#### [Problems and tasks]
- A) Arrange the lines of the records as a numbered list, starting at the line with "You are a GUI" and running up to and including the line with "Action: pyautogui.click(x=48, y=8)". Skip blank lines and leave the pictures out.
- B) Pick up the article on saving Israel's wildflowers after its final sentence and continue writing it.

#### [Selection]
Who was behind the hugely successful 1960s campaign to save Israel’s endangered flora, and does the initiative need reinforcing today?
By Zafrir Rinat | Apr.05, 2013

It’s been a familiar routine for years: Every Saturday, thousands of families head for the hills so they can hike through carpets of blossoming wildflowers. The social networks are replete with photos drenched in rich colors below and sunlight above. But what may seem obvious today was not always the case in the past.

Fifty years ago, several wildflower species were facing near-extinction, but a determined handful of individuals from the Society for the Protection of Nature in Israel and the Nature Reserves Authority led to dizzying success in a realm in which environmental protection efforts had previously failed: modifying the behavior of the general public. One successful explanatory advertising campaign back in the 1960s, which to a great extent has survived all subsequent changes in Israeli society, succeeded in persuading multitudes of locals to stop picking wildflowers and simply enjoy nature.

Although this is a minuscule country, it possesses an impressive variety of wild plants. About 10 years ago, botanists cataloged no fewer than 1,005 different species in a single square kilometer in the Jerusalem area. Overall, Israel has close to 2,300 species of plants. For comparison’s sake, the plant kingdom of England, whose area is six times larger than Israel, numbers only 1,750 species. Moreover, dozens of species found in Israel can only be found here, and nowhere else in the world.

#### [Given records]
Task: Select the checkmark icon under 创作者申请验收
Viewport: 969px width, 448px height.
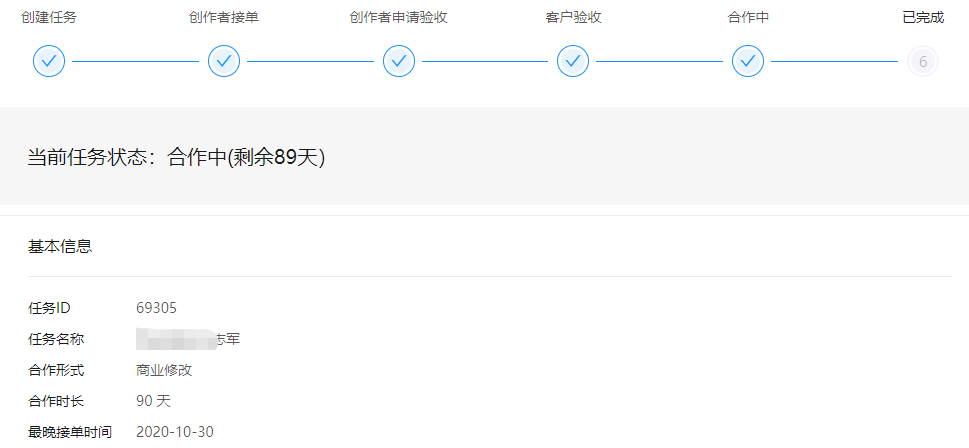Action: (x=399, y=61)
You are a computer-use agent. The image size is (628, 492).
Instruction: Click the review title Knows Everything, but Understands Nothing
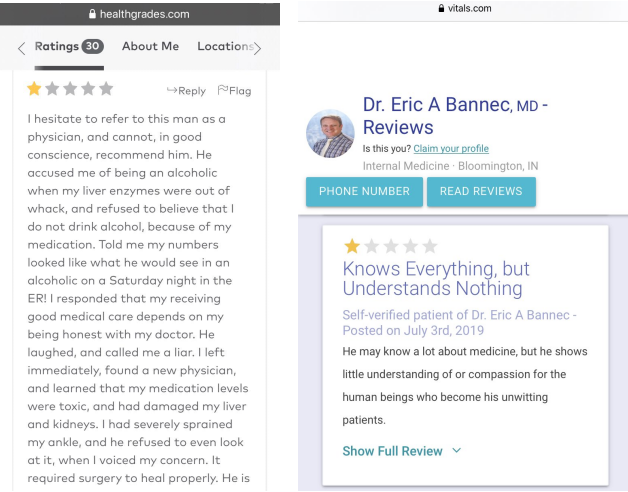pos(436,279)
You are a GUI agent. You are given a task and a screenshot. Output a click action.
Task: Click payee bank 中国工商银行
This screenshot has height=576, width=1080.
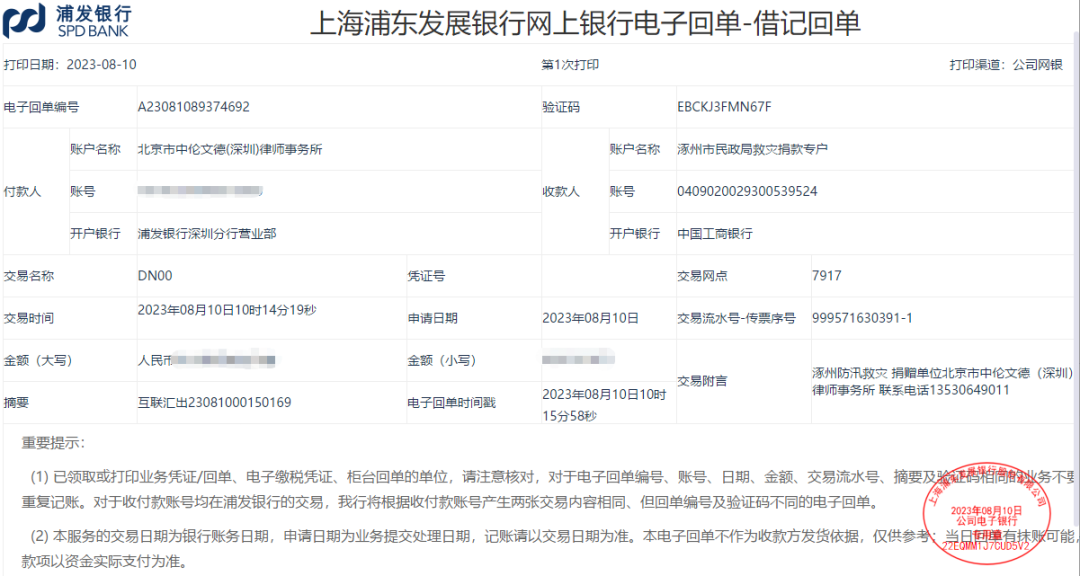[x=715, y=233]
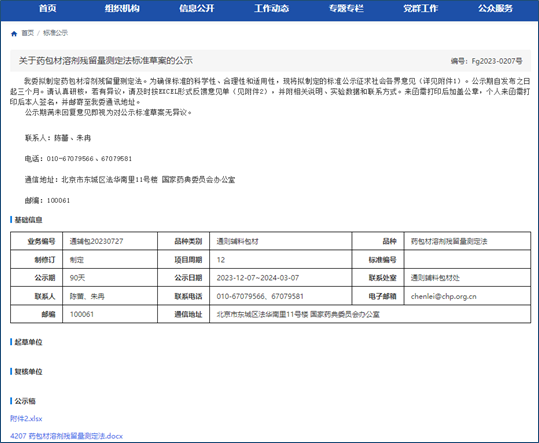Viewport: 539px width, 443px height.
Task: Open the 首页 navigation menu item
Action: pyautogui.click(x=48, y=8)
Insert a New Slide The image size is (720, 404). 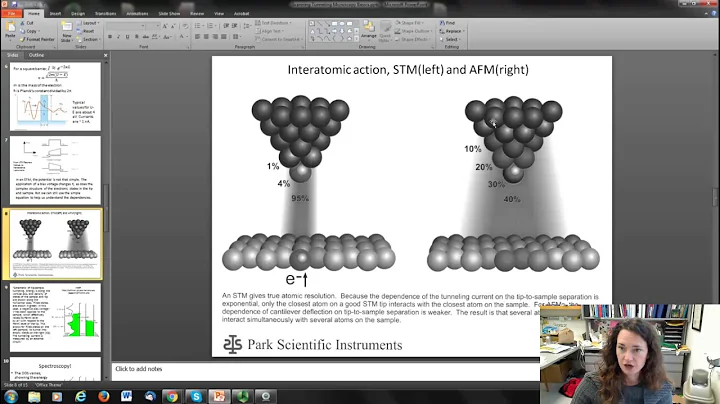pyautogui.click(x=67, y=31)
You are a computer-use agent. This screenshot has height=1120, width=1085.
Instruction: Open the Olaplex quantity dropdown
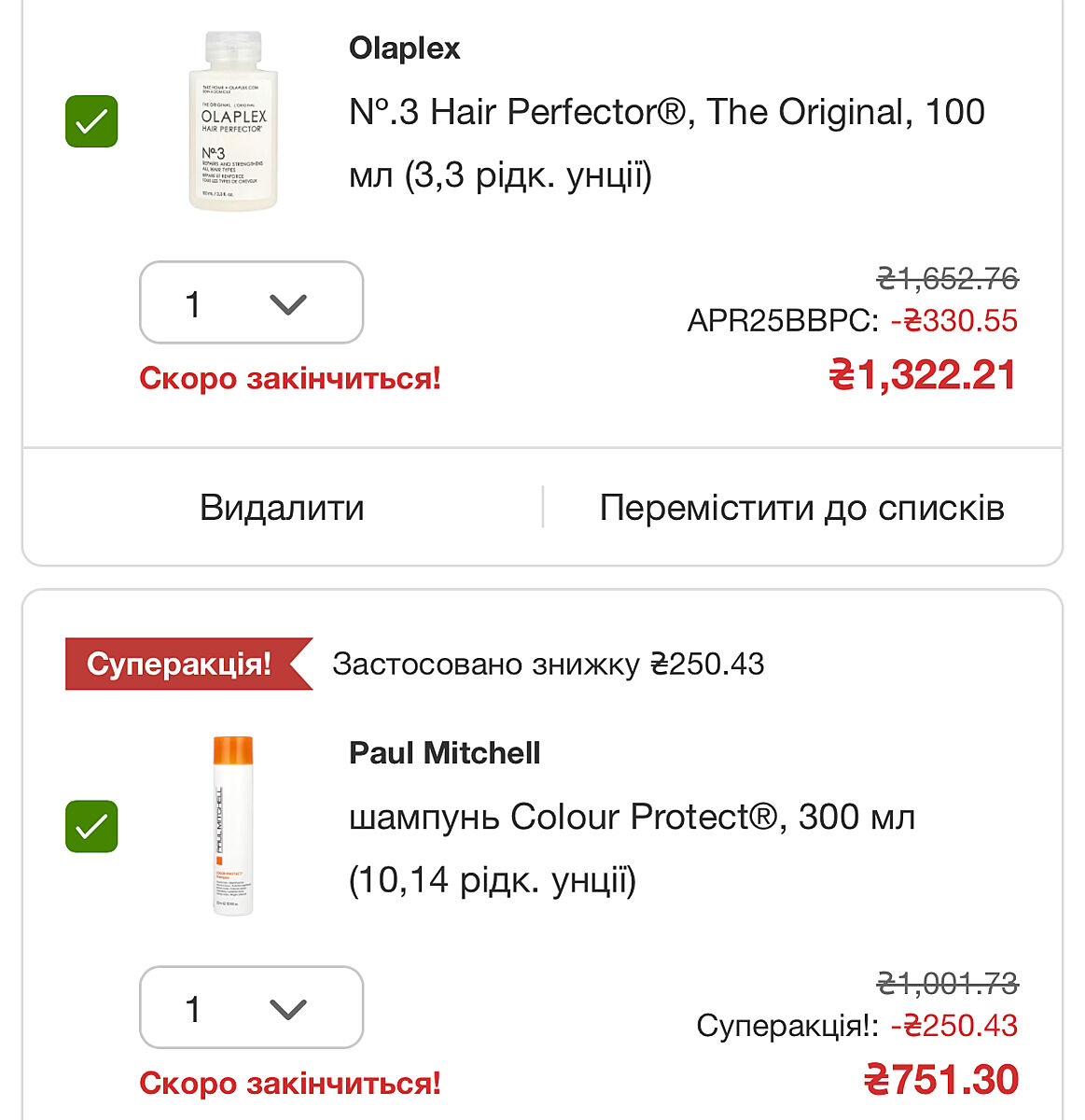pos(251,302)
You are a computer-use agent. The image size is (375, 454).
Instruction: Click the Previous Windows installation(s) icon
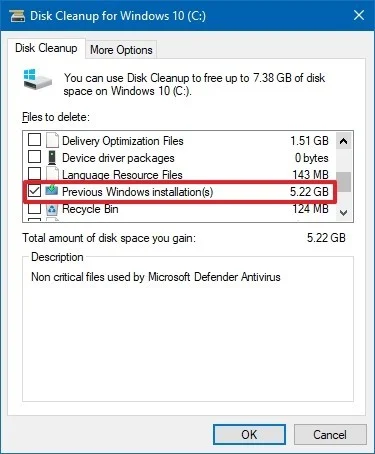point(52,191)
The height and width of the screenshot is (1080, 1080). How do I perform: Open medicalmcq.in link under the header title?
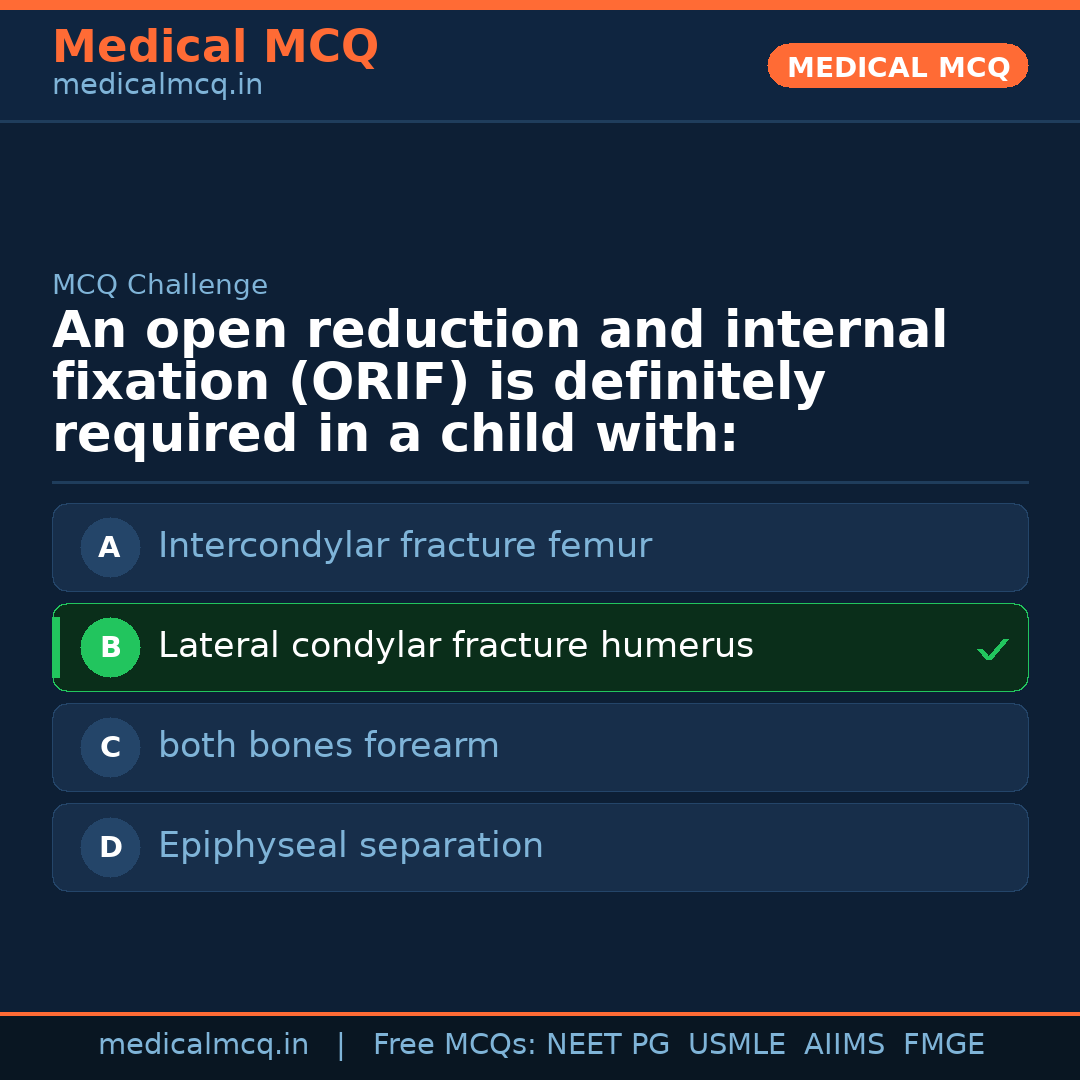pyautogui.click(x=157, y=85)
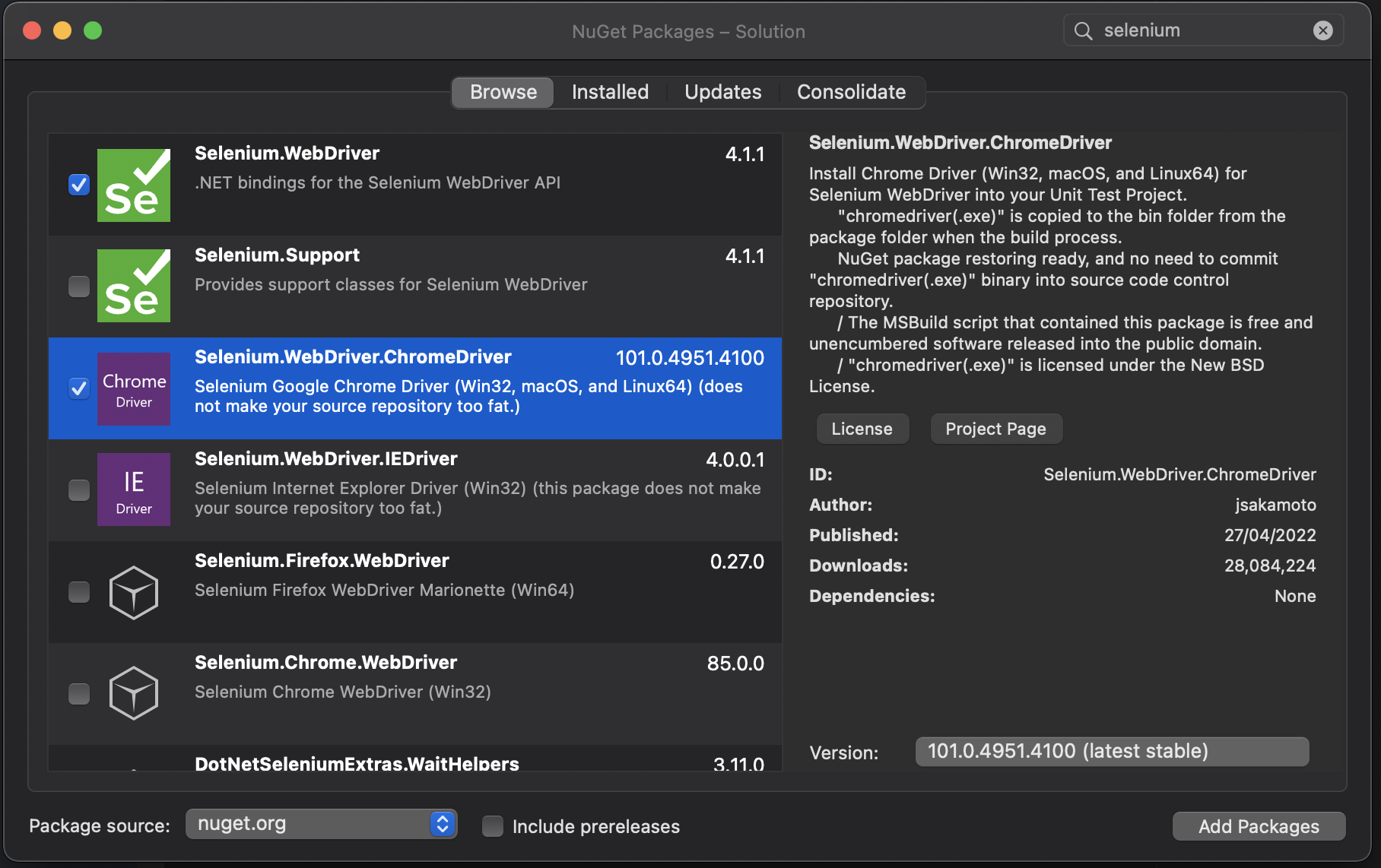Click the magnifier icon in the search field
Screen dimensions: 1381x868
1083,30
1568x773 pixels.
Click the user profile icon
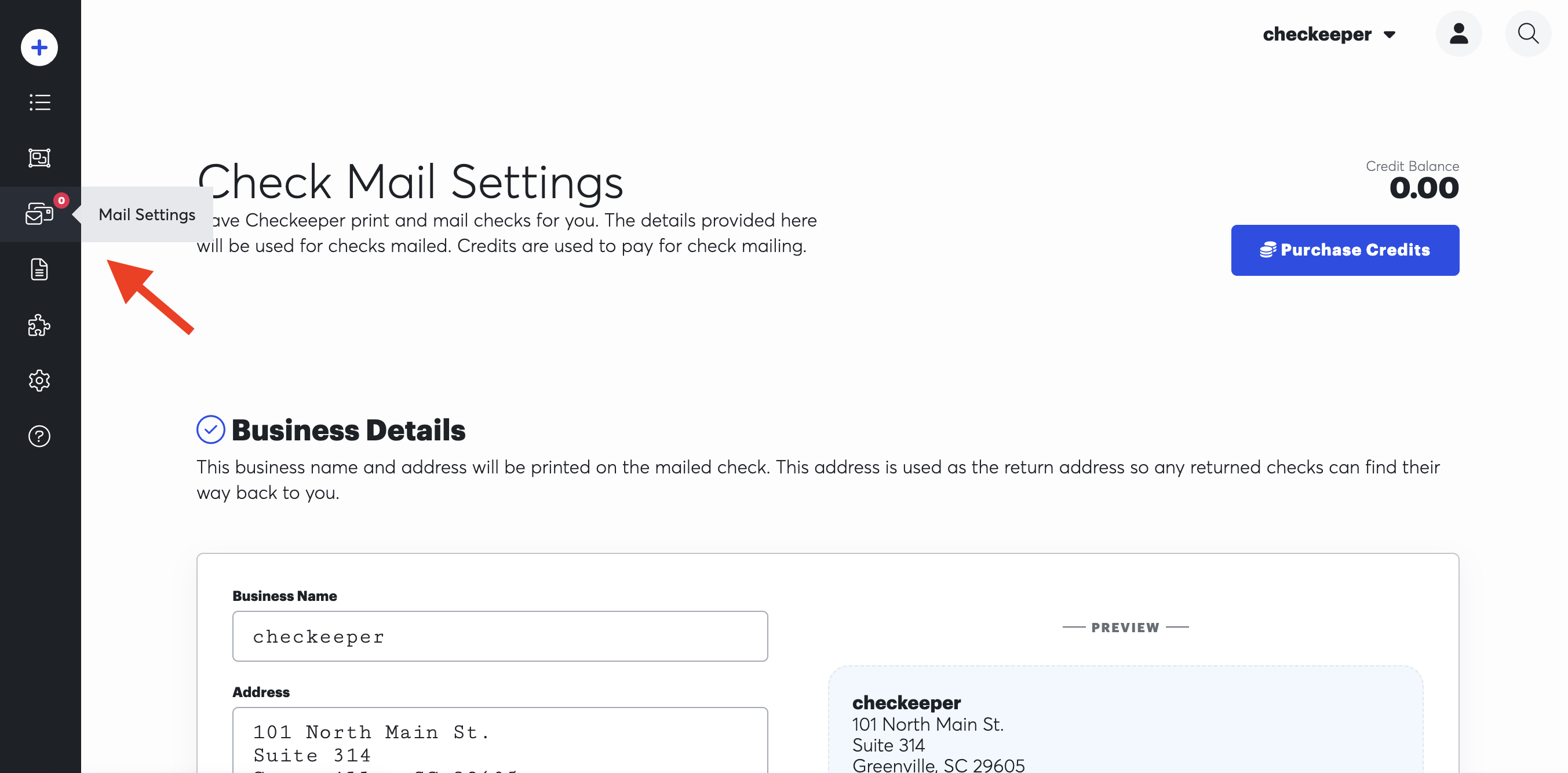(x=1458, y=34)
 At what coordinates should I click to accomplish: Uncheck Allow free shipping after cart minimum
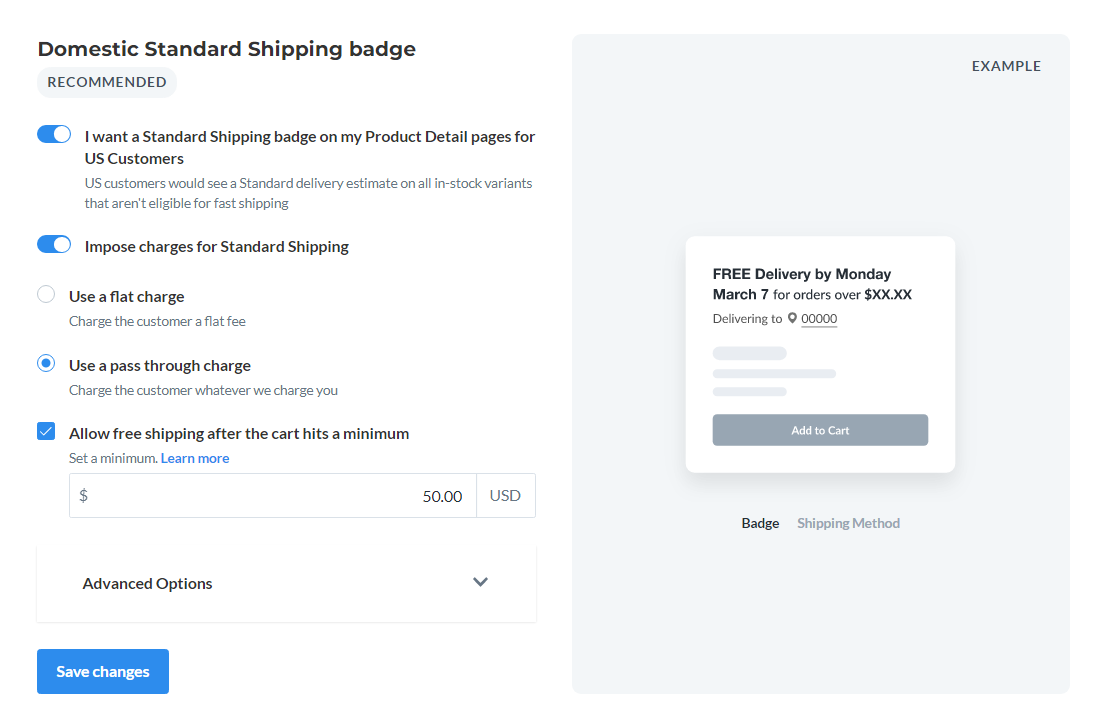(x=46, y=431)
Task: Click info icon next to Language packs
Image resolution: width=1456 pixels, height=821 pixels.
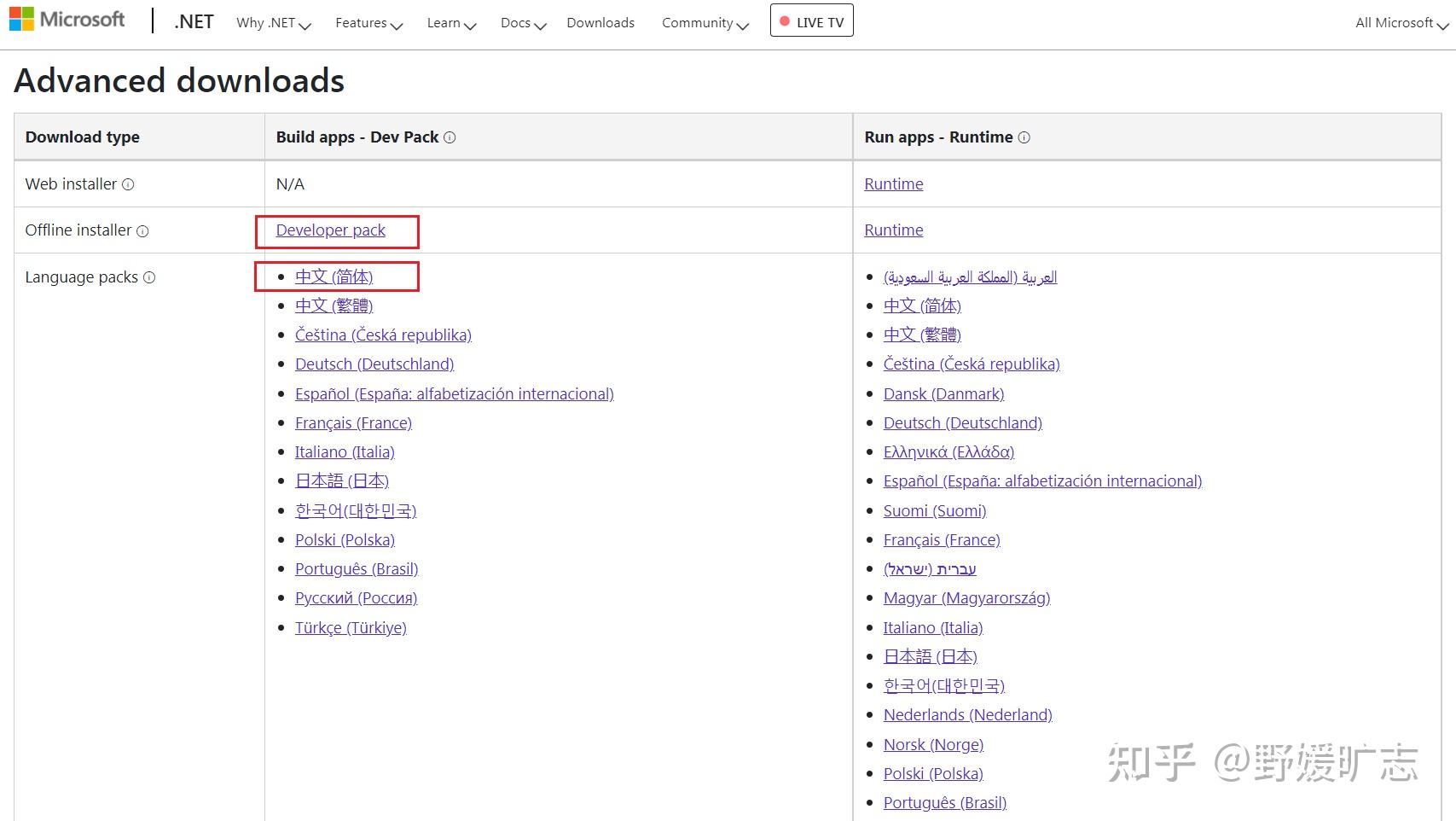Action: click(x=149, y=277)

#### [Task-by-task outputs]
- A)
1. You are a GUI agent. You are given a task and a screenshot. Output a click action.
2. Task: Click payee bank 中国工商银行
3. This screenshot has height=576, width=1080.
4. [x=715, y=233]
5. Viewport: 539px width, 443px height.
6. Task: Open the 首页 navigation menu item
7. Action: pyautogui.click(x=48, y=8)

- B)
Some of these rare species may not be particularly impressive or beautiful − and may have never been of special interest to hikers or flower-sellers − but quite a few of them with interesting blossoms and the potential to be reintroduced as ornamental plants, or to fill window boxes, were once the victims of the phenomenon of prolonged and systematic picking.

“Everybody picked wildflowers,” wrote SPNI cofounder Azaria Alon in his 2012 autobiography “Man and Nature” ‏(in Hebrew‏), in which he described the bitter fate of the plants. “Every parent and teacher encouraged the children to pick flowers … Children stood at the roadsides selling bouquets of anemones, narcissi and cyclamens. Flower-shop owners went into the field and picked the flowers themselves or sent people to do it. The iris and tulip were on the verge of extinction. The lupine was harvested and shipped in pickup trucks to the shops.”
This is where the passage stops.